The Wayne E. Kirch WMA is located in the White River Valley in northeastern Nye County. State Route 318 is the major access route to the area. Today, KWMA is composed of a total of 14,815 acres, including five major reservoirs.
From sagebrush to wet meadows and grasslands, the various habitats of KWMA support an abundance of fish and wildlife that contribute significantly to the biological diversity of central Nevada. Wetlands are among the most productive wildlife habitats in Nevada. They provide food, cover, and water for numerous species of birds, mammals, reptiles, and amphibians. Tule, Adams-McGill, Cold Springs, Dacey and Haymeadow reservoirs, developed by NDOW, provide deep water habitat for fish and diving ducks.
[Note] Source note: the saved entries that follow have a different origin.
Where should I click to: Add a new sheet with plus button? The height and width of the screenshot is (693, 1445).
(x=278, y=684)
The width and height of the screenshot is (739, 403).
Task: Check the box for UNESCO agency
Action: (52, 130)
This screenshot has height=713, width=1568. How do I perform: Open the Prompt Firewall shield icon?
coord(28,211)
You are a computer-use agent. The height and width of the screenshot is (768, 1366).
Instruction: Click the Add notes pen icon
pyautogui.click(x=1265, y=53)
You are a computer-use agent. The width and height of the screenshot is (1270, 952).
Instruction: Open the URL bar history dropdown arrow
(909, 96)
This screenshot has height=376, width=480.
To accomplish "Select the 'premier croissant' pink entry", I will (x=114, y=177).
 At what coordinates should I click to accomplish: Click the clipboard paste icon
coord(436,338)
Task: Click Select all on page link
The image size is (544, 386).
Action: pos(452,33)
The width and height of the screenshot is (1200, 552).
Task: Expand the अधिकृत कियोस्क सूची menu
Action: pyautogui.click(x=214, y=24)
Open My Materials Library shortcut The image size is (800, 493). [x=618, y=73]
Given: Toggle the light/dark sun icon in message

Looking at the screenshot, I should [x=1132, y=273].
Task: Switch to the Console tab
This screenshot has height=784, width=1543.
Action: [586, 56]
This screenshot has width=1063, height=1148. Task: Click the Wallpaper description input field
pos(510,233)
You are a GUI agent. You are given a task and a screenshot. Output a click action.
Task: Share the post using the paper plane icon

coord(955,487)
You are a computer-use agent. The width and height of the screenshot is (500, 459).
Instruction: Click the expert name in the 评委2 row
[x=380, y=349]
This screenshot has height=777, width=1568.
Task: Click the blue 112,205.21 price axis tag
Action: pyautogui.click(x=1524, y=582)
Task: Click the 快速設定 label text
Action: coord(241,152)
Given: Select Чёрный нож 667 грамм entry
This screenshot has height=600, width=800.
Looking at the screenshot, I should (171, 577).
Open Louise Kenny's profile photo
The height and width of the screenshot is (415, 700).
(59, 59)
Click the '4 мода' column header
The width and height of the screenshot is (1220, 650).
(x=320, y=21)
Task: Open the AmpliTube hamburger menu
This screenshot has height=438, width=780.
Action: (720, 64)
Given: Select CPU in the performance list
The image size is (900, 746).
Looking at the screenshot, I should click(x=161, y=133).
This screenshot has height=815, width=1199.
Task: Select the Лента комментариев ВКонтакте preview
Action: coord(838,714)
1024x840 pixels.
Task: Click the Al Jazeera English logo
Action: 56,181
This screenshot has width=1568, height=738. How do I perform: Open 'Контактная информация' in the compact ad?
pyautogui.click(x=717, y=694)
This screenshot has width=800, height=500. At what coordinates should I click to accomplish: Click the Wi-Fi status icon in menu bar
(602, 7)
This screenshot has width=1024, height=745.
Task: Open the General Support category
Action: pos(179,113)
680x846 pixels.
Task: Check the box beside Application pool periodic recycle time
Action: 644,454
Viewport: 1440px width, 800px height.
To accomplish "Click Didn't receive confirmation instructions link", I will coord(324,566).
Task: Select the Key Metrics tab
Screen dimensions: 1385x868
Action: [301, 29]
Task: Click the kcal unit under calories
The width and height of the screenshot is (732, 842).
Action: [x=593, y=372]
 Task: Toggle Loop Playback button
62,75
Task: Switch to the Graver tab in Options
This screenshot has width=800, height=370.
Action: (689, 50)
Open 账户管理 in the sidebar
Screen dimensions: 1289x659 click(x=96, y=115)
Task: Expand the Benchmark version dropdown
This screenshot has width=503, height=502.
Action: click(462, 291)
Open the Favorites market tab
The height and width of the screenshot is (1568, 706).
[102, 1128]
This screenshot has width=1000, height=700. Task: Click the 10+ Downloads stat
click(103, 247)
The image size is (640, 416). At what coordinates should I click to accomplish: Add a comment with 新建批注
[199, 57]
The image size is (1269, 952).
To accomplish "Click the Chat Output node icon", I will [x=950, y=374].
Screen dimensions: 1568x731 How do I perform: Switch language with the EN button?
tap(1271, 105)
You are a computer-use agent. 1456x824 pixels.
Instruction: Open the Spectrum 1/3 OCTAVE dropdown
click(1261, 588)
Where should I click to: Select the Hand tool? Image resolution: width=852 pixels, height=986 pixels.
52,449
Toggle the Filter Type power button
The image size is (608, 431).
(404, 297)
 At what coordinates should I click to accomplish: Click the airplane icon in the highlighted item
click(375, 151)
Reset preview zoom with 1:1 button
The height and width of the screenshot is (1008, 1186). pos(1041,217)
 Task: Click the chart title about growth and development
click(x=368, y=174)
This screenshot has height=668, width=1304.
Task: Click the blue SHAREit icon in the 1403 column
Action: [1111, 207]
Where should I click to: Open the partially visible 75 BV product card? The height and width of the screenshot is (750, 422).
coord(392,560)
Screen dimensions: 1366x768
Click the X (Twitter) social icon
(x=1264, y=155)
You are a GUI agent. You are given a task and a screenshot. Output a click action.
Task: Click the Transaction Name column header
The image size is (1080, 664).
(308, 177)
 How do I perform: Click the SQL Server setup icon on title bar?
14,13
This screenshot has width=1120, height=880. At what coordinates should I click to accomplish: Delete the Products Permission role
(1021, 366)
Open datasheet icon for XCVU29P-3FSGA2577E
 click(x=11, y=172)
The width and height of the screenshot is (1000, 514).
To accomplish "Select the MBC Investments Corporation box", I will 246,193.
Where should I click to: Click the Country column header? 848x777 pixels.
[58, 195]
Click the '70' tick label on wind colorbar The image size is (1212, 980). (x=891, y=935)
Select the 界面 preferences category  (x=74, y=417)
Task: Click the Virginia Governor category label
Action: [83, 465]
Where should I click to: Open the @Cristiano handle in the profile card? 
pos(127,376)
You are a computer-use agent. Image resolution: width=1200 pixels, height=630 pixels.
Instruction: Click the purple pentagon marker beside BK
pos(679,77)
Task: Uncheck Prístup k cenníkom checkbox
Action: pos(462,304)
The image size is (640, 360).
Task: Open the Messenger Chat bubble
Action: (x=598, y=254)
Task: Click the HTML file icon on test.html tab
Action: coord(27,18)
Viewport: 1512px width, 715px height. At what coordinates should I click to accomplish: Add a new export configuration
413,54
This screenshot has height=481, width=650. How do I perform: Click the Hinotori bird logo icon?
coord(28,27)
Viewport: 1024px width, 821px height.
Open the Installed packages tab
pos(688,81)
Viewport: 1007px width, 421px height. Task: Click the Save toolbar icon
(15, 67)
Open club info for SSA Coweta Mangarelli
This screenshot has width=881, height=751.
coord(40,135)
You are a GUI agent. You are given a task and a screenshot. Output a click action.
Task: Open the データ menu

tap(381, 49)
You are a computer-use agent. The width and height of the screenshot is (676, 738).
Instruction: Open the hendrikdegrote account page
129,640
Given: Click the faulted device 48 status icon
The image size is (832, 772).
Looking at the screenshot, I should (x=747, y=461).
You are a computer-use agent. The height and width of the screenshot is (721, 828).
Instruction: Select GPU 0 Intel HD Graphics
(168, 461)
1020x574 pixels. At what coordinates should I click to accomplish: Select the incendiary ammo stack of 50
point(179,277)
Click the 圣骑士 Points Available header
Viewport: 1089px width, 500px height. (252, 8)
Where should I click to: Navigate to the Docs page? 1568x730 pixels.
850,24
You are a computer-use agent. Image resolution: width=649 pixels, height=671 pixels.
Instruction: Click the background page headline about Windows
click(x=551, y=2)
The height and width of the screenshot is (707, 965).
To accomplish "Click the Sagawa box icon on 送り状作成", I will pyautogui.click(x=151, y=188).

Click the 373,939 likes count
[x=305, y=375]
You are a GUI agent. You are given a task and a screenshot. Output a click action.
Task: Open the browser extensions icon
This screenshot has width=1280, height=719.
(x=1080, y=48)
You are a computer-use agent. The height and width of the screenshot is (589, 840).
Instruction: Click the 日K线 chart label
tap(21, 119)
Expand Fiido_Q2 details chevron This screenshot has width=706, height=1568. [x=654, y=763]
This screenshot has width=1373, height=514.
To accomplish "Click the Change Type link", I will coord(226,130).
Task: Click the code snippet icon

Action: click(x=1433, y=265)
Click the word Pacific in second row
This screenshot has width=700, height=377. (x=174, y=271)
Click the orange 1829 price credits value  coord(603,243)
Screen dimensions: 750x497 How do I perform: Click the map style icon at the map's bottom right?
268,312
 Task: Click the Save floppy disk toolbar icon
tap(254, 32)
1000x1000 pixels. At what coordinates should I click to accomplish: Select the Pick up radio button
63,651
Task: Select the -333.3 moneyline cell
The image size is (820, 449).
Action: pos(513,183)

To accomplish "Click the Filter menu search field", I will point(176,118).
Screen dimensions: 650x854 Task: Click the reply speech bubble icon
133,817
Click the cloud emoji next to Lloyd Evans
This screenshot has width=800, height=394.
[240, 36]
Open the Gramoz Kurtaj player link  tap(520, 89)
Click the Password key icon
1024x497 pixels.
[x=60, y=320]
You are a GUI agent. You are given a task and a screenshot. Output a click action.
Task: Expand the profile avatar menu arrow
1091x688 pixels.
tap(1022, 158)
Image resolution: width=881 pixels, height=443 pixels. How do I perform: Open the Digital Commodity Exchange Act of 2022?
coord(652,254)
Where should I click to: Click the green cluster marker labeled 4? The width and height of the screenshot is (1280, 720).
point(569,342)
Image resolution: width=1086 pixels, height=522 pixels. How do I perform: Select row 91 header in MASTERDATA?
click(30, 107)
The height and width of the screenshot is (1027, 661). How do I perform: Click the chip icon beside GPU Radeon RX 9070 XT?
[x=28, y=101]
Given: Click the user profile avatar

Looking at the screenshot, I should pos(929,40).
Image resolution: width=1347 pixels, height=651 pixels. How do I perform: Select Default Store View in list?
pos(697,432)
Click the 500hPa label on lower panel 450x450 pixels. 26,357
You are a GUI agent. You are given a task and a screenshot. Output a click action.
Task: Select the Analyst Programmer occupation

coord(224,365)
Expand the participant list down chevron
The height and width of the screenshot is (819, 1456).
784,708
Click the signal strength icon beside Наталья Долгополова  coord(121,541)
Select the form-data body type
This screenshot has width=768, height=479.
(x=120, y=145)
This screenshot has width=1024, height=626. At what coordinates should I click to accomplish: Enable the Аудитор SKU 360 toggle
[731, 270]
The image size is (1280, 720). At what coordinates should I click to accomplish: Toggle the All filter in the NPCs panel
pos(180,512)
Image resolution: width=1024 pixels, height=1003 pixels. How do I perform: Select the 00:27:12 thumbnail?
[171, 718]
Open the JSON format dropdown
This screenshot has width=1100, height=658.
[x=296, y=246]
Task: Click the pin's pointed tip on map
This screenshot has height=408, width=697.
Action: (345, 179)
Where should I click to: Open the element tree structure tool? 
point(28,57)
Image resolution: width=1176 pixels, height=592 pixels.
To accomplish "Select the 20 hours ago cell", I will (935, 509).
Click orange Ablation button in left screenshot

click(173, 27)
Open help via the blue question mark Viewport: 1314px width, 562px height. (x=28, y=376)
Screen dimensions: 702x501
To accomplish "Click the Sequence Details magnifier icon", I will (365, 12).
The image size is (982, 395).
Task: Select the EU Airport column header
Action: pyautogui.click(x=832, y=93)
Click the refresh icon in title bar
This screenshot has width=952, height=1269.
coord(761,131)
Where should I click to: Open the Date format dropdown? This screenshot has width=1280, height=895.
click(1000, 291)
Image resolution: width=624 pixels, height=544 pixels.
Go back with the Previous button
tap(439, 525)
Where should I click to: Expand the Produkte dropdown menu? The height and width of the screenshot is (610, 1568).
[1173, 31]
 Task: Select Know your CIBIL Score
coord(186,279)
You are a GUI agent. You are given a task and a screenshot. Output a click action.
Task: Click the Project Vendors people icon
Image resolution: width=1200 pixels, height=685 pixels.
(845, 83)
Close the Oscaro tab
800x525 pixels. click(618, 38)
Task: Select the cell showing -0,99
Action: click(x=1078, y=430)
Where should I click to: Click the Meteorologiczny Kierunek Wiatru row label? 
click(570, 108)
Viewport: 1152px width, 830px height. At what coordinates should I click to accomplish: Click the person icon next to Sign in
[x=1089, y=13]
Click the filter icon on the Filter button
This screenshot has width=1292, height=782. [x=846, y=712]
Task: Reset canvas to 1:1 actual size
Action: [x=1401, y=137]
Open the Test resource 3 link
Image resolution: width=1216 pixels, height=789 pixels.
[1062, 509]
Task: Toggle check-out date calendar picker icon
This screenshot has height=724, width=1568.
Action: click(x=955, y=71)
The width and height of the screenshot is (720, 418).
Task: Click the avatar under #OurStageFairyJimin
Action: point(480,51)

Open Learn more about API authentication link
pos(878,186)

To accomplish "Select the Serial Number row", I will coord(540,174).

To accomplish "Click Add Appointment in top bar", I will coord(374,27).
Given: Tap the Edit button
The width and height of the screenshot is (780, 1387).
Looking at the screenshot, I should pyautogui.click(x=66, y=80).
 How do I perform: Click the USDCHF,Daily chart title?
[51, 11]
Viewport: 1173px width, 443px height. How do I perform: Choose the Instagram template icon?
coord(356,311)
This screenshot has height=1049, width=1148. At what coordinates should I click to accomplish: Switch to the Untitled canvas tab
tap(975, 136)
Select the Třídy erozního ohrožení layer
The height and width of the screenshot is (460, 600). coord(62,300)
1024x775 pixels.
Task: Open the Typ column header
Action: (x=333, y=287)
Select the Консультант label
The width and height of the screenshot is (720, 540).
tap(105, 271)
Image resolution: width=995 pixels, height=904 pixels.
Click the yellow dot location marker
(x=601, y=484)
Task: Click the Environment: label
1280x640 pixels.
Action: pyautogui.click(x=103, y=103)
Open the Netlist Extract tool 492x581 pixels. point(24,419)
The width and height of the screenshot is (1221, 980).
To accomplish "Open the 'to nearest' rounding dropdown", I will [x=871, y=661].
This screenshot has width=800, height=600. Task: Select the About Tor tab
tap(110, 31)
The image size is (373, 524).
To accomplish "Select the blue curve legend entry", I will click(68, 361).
The edges of the reservoirs provide feeding areas for puddle ducks and shorebirds. The White River bisects the area and provides wetlands and deep water habitats. Uplands on KWMA include sagebrush, alkali desert scrub, annual grassland and desert wash. Sagebrush provides important habitat for mule deer, pronghorn, sage grouse and nongame species. The desert wash habitat is found in narrow corridors around intermittent streams carrying runoff from the Egan Range into the White River Valley.
Trapping is allowed with valid permit. Permits will be issued through a drawing process and may contain designation of specific trapping areas, dates or other restrictions to ensure compatibility with other public activities
The use or possession of shells for a shotgun containing shot that is toxic or larger than standard-sized T is prohibited.
The use of shotguns capable of holding more than three shells is prohibited unless it is plugged with a one piece filler, incapable of removal without disassembling the gun so its total capacity does not exceed three shells.